I KNOW this is meant to be accomplished using OpenGL/DirectX...
and I KNOW these calculations are meant to take place on a GPU...
but I don't care. I'm teaching myself the matrix transformations/projections.

Since I've used XNA/C#, I'm trying to simulate the World*View*Projection Matrix math to calculate screen coordinates for 3D shapes.

Since I have worded the following issue very poorly, I attached my entire source file.

-I'm using numpy, with 4x4 homogenous matrices.
-My vertices all contain a fourth 'w' value of 1

If I have a simple shape, say a diamond, with 6 vertices:

(1, 0, 0), ( -1, 0, 0), (0, 1, 0), (0, -1, 0), (0, 0, 1), (0, 0, -1)

World Matrix is just an identity matrix.

vP = (0, 0.0, -2.0)
vR = (1.0, 0.0, 0.0)
vU = (0.0, 1.0, 0.0)
look = (0.0, 0.0, 0.0)
vL = look - vP

v1 = dotProduct(-vP, vR.T)
v2 = dotProduct(-vP, vU.T)
v3 = dotProduct(-vP, vL.T)

VIEW = np.matrix([
[vR[0,0], vU[0,0], vL[0,0], 0.0],
[vR[0,1], vU[0,1], vL[0,1], 0.0],
[vR[0,2], vU[0,2], vL[0,2], 0.0],
[v1, v2, v3, 1.0]
])

width, height = 640, 480
fov = math.pi / 2.0
aspect_ratio = float(width) / float(height)
z_far = 100.0
z_near = 0.1

PROJECTION = np.matrix([
[1 / tan(fov / 2) * aspect_ratio), 0, 0, 0],
[0, 1 / tan(fov / 2), 0, 0],
[0, 0, z_far / (z_far - z_near), 1],
[0, 0, (-z_near * z_far) / (z_far - z_near), 0]
])

(x, y, z, w) = world*view*projection*coordinate

and the final X, Y = x/w, y/w

Long story short, my "diamond" should appear well-formed... however this is what I see:
It SHOULD look like a symmetric diamond on all axes.
draw3d.py
0
Question by:Justin_Edmands
• 2

LVL 12

Accepted Solution

satsumo earned 500 total points
ID: 37820006
First of all, well done for actually trying the math.  It's very easy to use a ready made 3D system and it saves a lot of time, but you don't learn anything that way.  People who do that inevitably reach a point where they want to do something that exceeds the system they've been using, and then they don't know how to progress.

In this case everything looks OK at first glance.  The first thing that might be wrong is matrix order.  You do world*view*projection to calculate positions, that depends on whether the matrices are pre or post multiplied, which also depends on them being or row or column order correctly.  If either of these factors is wrong you will get the wrong result.  In this case, it appears to have applied the perspective scaling from right to left, which makes me suspect the matrix order.

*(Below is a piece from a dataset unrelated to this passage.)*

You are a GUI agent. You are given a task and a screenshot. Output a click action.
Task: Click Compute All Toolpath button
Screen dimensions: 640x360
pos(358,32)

Ufnortunately I don't know how the python matrix classes work so I can't be more precise than that.  OpenGL and DirectX use different matrix order and that often confuses people.  The majority of other systems seems to use the OpenGL order rather than the DirectX order.

http://en.wikipedia.org/wiki/Row-major_order
0

Author Closing Comment

ID: 37825128
Essentially, my problem was the order of matrix multiplication. I read up on the row and column ordering.

In the end, I multiplied the transpose of each of those matrices in reverse... i.e. proj.T * view.T * world.T.

Thanks for the help! Now i'm gonna try drawing some complex shapes.
0

LVL 12

Expert Comment

ID: 37825713
Glad to have helped, thanks for the points.

I've actually had to do this math myself for some jobs, including the clipping and rasterising sometimes.  Not every platform has an OpenGL/Direct X type system.  Sometimes you have to understand the math, so doing this is very useful.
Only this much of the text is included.